7/6/2026 at 9:46:12 PM
This reminded me of some weird quirk/experiment I found with LLMs that I found while messing around, maybe someone can explain it or something.Open any AI chatbot that isn't cheating by connecting to the Internet (so disable web search). Claude, DeepSeek, Kimi, whatever. Ask them this question:
"What was that weird band from michigan from the 2000s that wore coloured ties"
You will probably get a wrong answer, or if you're lucky you'll get a string of wrong answers with "wait, no - it's definitely..." before it gives up. If you aren't familiar with the band the question is referring to you might be fooled into thinking it's a tough question, but it really isn't. There is only one band that could possibly meet this criteria, you can even put the question into Google search and their Wikipedia will come up as the top result.
Then, open a new convo and ask:
"Who are Tally Hall"
The AI will easily tell you that they are a band formed in Ann Arbor, Michigan in the 2000s, known for their quirky sound and their gimmick of each member wearing a colored tie, even giving the correct color for each of them most of the time. Very odd.
by unleaded
7/6/2026 at 9:58:15 PM
"The reversal curse", it rarely shows up in practice but you found a case when it did.The "knowledge landscape" an LLM uses is "directional". It's easy to reach "a quirky music band from Michigan known for colored ties" when you stand at "Tally Hall". But if you stand at "a quirky music band from Michigan known for colored ties", it's harder to reach "Tally Hall" from there. For the "latent knowledge graph" an LLM uses, A->B doesn't cause B->A.

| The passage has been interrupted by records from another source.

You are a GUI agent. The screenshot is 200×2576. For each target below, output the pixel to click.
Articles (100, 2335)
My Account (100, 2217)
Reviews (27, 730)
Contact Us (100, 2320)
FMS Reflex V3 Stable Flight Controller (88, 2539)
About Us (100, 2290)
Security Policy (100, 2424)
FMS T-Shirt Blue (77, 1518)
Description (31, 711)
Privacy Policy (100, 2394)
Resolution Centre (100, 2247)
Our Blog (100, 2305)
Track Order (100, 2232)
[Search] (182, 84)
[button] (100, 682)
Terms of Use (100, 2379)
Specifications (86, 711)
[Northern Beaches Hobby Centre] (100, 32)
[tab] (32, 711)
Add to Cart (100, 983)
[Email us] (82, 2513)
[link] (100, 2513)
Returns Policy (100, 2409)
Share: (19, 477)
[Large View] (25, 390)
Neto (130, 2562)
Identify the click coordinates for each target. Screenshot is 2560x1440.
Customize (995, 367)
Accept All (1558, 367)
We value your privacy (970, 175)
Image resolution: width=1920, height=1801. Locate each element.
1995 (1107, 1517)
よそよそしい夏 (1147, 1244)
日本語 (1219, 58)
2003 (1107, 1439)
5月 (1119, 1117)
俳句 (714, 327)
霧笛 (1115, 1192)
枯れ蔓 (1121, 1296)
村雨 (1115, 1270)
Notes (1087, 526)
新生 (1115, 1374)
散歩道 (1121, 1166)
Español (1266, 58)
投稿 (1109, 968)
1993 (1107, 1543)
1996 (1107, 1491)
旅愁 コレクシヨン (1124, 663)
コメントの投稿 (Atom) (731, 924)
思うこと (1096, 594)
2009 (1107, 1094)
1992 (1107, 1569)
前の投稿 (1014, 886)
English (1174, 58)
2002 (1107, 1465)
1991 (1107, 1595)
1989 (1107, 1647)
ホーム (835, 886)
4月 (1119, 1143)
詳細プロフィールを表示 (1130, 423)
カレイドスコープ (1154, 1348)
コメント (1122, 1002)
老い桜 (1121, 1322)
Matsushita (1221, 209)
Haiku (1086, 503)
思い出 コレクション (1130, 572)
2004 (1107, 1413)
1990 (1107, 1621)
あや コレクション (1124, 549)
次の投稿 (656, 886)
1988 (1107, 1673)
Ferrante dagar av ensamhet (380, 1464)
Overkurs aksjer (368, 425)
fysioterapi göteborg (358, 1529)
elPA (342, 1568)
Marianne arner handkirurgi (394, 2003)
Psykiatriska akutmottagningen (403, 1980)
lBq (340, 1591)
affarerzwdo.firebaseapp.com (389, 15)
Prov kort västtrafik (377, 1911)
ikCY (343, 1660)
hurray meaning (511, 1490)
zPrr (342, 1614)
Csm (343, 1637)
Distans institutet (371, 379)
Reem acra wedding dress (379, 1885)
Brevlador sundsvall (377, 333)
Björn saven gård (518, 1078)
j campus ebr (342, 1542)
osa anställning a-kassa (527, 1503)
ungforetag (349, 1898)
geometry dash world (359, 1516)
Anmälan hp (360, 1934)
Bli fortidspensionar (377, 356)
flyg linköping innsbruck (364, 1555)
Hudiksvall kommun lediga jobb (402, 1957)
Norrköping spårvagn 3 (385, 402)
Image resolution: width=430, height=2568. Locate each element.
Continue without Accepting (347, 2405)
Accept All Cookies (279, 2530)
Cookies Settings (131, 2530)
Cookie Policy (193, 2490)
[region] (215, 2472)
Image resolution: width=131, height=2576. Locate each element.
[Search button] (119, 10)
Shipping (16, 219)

In practice, any "common" facts will have enough "traversal" in both directions that this directional biasing isn't apparent. So it only shows up on this kind of more obscure knowledge.
by ACCount37
7/6/2026 at 10:09:35 PM
Recall isn't naturally bidirectional, even for humans. If you are learning vocabulary in a new language, it's common advice to practice both target > source and source > target. Doing only one-way often makes you much better recalling that single direction than both.by famouswaffles
7/6/2026 at 10:01:49 PM
Probably an instance of:"The Reversal Curse: LLMs trained on "A is B" fail to learn "B is A"
by kgeist
7/6/2026 at 10:06:09 PM
https://claude.ai/share/2b0f85a2-e7b8-4f62-91a0-eca61bdeabecFable 5 on low gets the answer with web search turned off, one-shot!
by devanshp
7/6/2026 at 10:22:35 PM
Ah, that big model smell.Every time someone somewhere says "an LLM can't do this", the next generation of LLMs gains one more parameter. Until that LLM can, in fact, do this.